On Military Support of Republicans;
or, Why I Am a Republican . . . and an Anti-Democrat

by Matt Wallace

This page was last modified on 27 December 2012.

Mr. Cecil, speaking as an Honorably Discharged Army sergeant, servicemembers and veterans disproportionately vote Republican because they recognize that the greatest threat to military pay and benefits, as well as the defense of the Republic, is the Democratic Party. The post-Vietnam Democratic Party has consistently grown evermore "McGovernized"; one is hard-pressed to find a military hawk like Sam Nunn or Henry "Scoop" Jackson. The current Democrats would rather pay a teenage girl to have a child out of wedlock so she can get out of mama's house than defend the country. The guns-or-butter debate is a false one as there is no butter without the guns.

Also, Mr. Cecil, you know my background, by which I should be a rock-ribbed Democrat. From 1980 to 1992, though I was registered Unaffiliated in Forsyth County, I generally voted Democrat. In the six biennial elections from 1980 through 1990, I can count the number of Republicans I voted for on something less than my ten fingers, and most of them were female school board candidates. During that same period, I twice voted against both Ronald Reagan and Jesse Helms. What else would you expect from the son and grandson of retired Teamsters and a native Tar Heel. I grew up blue-collar, union, and Southern; I don't think I have to say "Democrat." No doubt you have long found my Republicanism perplexing, so allow me to share the point where the Democrats placed the final straw and lost me for good.

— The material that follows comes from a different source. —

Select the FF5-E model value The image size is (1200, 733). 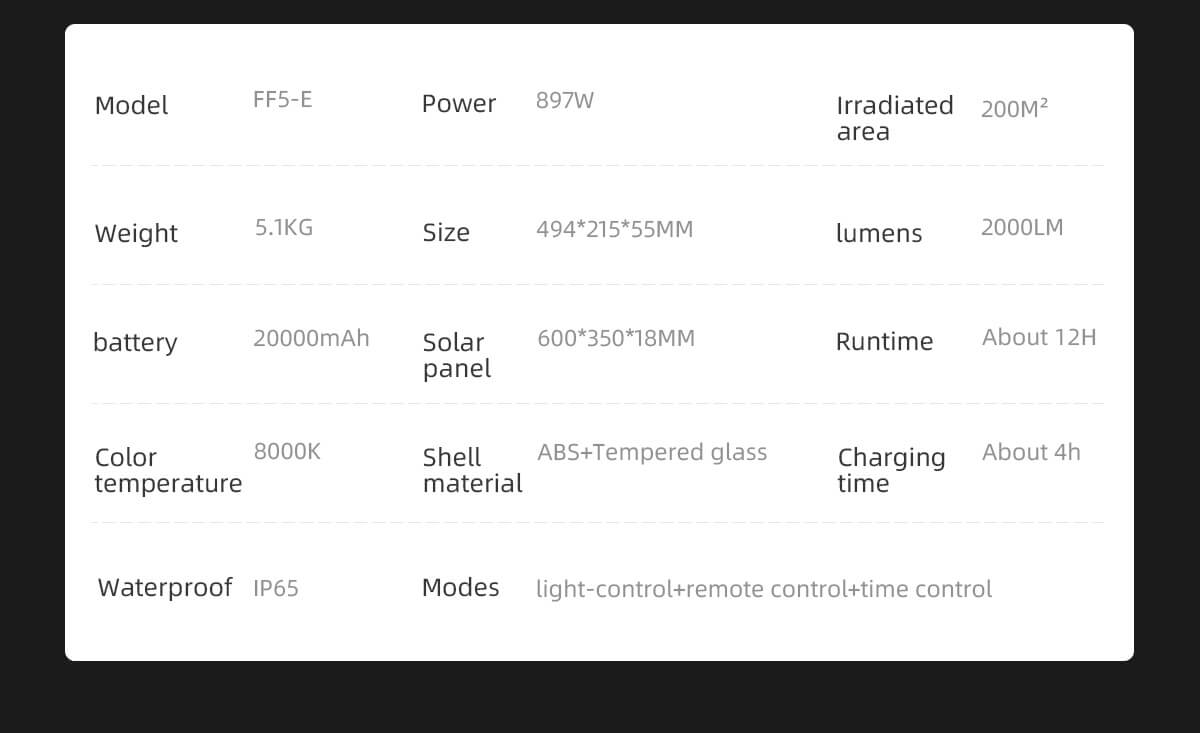pos(282,99)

In the Fall of 1990, after completing my four-year enlistment and having transferred to the Reserve, I had been called back to active duty at Ft. Bragg in support of Desert Shield; I was serving as a pay sergeant in the post hospital. My unit was a reserve hospital, so I was accompanied by a large cadre of doctors, nurses, and other medical professionals who suffered severe pay cuts when they were brought on active duty, and there was a very real threat that they wouldn't be getting their lesser military pay as well.

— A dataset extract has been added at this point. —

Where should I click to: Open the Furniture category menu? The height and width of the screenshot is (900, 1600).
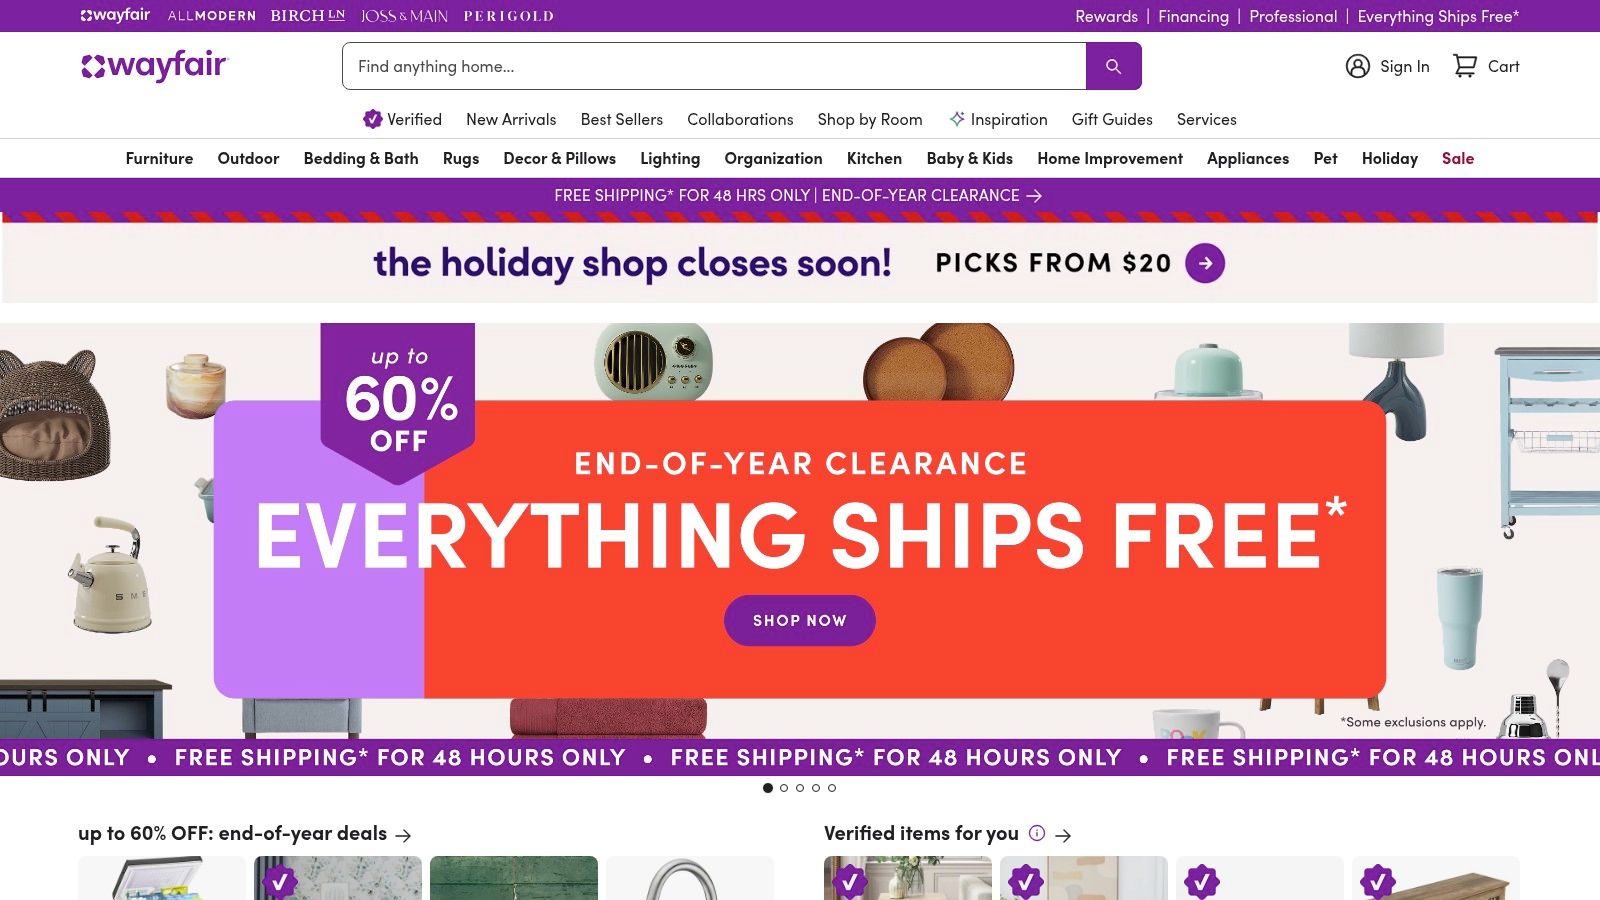coord(158,158)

At the time, the Democrat-controlled Congress was working on funding measures for Fiscal Year 1991, including continuing military operations related to the build up for the coming Persian Gulf War, read military pay. The Democrats refused to act if the elder President Bush wouldn't sign off on tax increases as well. Bush relented, and we got on to the matter at hand.

During Campaign '92, the Democrats made a talking point of this Democrat-coerced tax increase. The standard line went something like, "We can't reelect George Bush because we can't trust him; he breaks his promises. Remember 'read my lips, no new taxes'!?" Of course, these Democrats made no reference to the context of the promise-breaking tax increase or their complicity in it.

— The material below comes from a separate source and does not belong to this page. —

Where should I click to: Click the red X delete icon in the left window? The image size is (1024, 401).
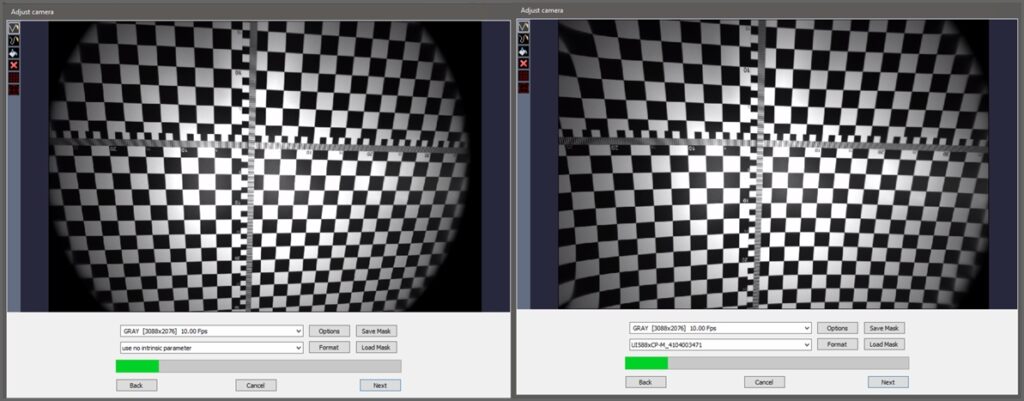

Unlike 1990, I was paying attention to the politics of the matter. I realized the Democrats had contrived a budget crisis in order create a political weapon which they were now using against President Bush. I realized the Democrats had used a national emergency to push their political agenda. I realized the Democrats had been more interested in furthering their political ambitions than defending the Republic. I realized the Democrats had used me and my brothers and sisters as political pawns instead of showing us the proper respect we had earned as citizen-soldiers who voluntarily sacrificed ourselves in service to the Republic and the People.

When I transferred my voter registration to Guilford County in 1992, I went downtown to the Board of Elections on the twelfth anniversary of my first registering; I wanted to make an event of it. When I was asked for party affiliation, I firmly and deliberately responded, "Republican." And I did so with a clear conscience.

I haven't voted for a Democrat since, and I do so not only with a clear conscience but also as both a patriotic duty and a moral imperative.